START Information provided

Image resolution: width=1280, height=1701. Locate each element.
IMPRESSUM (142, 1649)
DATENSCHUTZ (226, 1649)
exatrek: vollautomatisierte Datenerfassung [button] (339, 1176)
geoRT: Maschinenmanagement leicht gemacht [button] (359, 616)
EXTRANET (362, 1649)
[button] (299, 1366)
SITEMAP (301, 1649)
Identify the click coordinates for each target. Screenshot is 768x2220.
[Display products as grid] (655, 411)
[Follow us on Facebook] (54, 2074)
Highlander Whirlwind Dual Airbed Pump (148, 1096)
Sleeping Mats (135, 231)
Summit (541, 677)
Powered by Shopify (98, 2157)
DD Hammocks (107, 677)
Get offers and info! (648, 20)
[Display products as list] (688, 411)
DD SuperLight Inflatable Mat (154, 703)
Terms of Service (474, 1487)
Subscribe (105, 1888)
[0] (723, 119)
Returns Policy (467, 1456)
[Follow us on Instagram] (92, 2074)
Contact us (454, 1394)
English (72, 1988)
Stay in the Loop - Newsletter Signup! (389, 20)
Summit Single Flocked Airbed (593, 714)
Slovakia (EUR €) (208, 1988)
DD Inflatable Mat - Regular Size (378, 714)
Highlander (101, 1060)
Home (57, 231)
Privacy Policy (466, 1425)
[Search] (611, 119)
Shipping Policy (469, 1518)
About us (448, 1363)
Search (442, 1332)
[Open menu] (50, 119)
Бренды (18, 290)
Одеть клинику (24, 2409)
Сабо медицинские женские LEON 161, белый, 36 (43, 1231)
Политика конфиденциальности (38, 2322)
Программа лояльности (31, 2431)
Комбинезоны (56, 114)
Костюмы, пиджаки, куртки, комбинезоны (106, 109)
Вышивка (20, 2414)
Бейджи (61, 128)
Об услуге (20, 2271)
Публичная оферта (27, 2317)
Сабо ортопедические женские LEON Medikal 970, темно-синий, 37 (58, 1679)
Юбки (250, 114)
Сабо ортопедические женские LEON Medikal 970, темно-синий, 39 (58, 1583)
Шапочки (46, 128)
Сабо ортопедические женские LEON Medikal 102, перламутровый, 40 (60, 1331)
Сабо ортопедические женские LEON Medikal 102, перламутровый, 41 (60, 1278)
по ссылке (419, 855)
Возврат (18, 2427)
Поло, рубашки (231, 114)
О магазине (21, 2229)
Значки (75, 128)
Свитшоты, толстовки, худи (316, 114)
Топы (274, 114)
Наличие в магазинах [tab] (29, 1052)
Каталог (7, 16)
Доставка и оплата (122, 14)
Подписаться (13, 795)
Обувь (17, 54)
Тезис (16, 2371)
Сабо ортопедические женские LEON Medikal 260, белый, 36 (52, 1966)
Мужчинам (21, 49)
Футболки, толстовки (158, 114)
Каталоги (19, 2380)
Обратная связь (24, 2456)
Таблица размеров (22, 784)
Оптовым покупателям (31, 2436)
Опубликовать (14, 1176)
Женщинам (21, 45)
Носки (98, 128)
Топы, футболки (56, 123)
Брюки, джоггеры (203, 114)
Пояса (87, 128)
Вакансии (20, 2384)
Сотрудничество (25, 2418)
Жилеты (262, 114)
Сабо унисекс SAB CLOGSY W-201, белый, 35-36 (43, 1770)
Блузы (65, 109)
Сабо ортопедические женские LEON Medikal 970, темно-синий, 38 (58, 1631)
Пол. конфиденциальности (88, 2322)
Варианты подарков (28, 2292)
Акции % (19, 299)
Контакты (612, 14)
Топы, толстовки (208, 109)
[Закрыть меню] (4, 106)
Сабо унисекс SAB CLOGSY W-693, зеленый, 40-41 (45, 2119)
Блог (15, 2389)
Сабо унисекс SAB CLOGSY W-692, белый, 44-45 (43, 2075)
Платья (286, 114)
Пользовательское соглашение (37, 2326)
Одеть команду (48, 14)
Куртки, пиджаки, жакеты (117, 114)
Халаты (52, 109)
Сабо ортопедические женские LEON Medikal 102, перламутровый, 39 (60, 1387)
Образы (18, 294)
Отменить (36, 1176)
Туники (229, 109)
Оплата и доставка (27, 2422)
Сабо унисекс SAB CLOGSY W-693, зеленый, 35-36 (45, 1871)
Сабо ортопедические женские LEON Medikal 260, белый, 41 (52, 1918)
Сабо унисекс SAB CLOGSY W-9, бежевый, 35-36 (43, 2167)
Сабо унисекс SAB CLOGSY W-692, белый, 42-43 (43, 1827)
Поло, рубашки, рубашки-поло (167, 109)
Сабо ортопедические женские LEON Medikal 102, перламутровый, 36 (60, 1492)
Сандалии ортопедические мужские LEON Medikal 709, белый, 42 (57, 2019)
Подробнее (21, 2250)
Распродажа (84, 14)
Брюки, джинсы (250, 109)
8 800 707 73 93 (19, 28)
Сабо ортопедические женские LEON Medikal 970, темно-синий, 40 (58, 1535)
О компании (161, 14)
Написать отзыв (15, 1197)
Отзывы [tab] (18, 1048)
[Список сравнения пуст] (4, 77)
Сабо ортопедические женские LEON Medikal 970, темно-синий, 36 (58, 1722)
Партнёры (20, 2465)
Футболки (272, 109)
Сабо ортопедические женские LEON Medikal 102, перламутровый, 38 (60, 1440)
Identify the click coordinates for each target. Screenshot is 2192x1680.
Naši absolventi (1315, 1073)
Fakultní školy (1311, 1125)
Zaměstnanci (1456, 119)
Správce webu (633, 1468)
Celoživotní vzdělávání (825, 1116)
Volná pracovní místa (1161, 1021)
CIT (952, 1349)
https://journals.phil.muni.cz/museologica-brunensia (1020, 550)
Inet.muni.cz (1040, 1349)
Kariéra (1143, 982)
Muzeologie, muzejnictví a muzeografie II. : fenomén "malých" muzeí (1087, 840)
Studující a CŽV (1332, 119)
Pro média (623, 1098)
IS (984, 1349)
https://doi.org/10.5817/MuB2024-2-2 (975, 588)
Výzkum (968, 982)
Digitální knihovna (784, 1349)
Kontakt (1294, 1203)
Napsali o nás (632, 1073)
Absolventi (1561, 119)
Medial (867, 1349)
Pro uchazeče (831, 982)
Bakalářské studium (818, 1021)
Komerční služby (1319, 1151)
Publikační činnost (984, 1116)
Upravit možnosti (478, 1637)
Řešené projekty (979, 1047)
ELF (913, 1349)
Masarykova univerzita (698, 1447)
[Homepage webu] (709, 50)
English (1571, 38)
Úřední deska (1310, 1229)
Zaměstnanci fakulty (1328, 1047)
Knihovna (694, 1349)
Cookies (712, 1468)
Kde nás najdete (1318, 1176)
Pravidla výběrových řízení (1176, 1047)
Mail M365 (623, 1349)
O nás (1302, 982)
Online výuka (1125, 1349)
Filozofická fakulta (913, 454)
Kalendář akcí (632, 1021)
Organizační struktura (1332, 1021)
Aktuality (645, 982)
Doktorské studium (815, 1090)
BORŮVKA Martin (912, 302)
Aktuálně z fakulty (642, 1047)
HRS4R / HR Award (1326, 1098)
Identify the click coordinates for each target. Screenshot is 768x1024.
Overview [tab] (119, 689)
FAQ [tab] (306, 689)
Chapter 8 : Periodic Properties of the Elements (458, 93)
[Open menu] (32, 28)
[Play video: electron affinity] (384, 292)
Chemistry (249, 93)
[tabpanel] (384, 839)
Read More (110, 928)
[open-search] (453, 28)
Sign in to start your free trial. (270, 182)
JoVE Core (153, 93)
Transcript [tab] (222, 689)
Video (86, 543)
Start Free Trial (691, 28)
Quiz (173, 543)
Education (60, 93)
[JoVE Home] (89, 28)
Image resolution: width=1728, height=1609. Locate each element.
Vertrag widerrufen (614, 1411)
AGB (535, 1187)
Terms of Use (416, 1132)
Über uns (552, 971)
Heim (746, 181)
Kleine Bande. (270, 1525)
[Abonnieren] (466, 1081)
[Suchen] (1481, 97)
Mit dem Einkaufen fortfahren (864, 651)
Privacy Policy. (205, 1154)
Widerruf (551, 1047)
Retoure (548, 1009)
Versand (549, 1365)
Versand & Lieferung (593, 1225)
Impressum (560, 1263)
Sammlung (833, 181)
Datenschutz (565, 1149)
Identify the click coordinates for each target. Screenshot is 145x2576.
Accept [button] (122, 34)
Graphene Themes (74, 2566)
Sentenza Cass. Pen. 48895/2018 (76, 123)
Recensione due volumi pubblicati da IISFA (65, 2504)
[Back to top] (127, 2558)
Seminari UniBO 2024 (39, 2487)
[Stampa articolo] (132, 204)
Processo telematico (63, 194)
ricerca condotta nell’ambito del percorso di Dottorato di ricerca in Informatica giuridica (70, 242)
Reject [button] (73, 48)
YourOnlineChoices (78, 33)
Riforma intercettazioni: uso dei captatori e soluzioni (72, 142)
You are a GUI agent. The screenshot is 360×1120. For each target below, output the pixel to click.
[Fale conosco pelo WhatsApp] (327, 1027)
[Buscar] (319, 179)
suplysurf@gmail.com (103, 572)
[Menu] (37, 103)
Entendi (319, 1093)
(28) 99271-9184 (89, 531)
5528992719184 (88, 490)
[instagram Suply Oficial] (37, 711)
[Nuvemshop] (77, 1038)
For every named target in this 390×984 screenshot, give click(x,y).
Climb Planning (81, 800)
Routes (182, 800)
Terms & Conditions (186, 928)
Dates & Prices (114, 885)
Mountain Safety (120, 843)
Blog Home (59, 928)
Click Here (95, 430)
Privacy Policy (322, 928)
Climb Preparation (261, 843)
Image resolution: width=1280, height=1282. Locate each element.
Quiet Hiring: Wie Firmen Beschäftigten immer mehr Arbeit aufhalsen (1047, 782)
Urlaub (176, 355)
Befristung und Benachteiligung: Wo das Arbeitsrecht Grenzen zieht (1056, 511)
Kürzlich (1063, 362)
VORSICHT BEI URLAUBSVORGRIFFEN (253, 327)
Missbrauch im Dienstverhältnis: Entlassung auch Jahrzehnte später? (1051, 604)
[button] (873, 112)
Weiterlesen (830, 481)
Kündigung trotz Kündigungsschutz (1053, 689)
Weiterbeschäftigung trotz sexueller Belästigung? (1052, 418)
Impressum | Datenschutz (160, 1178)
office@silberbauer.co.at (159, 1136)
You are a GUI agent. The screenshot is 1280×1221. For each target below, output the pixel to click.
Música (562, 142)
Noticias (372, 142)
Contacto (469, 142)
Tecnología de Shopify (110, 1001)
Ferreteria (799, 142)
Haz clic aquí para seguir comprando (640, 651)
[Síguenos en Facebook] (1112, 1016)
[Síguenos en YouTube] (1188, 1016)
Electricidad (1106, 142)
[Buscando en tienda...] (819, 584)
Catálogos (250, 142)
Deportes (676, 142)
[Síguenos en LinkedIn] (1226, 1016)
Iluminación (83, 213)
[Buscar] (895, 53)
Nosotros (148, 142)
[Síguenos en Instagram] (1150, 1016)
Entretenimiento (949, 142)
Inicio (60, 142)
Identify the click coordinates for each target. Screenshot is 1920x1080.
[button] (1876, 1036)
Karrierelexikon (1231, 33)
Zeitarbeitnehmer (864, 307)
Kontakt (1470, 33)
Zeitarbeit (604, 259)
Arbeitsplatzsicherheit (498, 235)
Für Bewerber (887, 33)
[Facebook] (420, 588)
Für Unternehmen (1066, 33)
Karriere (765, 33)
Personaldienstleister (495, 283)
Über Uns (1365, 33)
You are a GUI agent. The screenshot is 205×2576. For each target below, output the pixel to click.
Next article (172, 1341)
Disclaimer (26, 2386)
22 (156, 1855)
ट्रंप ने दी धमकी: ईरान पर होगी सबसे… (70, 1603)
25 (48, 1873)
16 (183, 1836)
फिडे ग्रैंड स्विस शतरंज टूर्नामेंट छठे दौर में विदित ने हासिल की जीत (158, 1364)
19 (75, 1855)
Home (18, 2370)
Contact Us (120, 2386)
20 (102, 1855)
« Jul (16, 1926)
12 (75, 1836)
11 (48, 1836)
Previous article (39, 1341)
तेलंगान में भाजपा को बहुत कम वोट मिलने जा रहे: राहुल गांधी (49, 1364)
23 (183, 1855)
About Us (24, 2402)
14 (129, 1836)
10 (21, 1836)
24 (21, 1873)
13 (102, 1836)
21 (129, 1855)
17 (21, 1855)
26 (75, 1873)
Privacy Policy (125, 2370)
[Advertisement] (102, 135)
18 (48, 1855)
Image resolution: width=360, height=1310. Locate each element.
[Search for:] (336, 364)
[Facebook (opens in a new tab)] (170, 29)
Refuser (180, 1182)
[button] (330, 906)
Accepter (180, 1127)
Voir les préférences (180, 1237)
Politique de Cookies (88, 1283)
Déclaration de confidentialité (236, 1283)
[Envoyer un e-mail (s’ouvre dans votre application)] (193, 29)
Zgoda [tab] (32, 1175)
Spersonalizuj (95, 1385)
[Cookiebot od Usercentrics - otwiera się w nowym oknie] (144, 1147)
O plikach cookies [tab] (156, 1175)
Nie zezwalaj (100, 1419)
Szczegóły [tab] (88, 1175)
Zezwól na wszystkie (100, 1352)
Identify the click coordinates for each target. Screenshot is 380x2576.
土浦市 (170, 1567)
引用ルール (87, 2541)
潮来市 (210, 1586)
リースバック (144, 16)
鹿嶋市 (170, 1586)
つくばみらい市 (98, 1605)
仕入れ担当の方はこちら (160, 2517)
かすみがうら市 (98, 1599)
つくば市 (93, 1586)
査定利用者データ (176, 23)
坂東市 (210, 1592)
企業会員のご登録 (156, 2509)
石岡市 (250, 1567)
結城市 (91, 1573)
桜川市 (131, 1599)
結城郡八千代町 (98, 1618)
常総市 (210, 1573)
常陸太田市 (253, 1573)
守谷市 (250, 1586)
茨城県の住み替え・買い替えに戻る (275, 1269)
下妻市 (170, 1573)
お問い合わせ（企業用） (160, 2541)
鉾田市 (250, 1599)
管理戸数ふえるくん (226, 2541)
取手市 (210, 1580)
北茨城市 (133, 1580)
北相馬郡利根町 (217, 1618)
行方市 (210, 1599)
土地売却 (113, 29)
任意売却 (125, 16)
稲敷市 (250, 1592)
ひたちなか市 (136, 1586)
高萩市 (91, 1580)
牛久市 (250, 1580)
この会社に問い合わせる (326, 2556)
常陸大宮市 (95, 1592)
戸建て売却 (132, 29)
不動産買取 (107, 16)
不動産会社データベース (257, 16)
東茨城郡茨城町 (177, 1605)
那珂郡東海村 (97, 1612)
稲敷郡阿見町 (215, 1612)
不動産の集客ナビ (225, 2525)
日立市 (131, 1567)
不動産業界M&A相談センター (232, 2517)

END Information provided

Problem to work on> Transcribe each line of the data above, unaltered, from the one where "Сабо ортопедические женские LEON Medikal 102, перламутровый, 41" appears to the one where "Тезис (16, 2371)" appears, inclusive of both.

Written answer>
Сабо ортопедические женские LEON Medikal 102, перламутровый, 41 (60, 1278)
по ссылке (419, 855)
Возврат (18, 2427)
Поло, рубашки (231, 114)
О магазине (21, 2229)
Значки (75, 128)
Свитшоты, толстовки, худи (316, 114)
Топы (274, 114)
Наличие в магазинах [tab] (29, 1052)
Каталог (7, 16)
Доставка и оплата (122, 14)
Подписаться (13, 795)
Обувь (17, 54)
Тезис (16, 2371)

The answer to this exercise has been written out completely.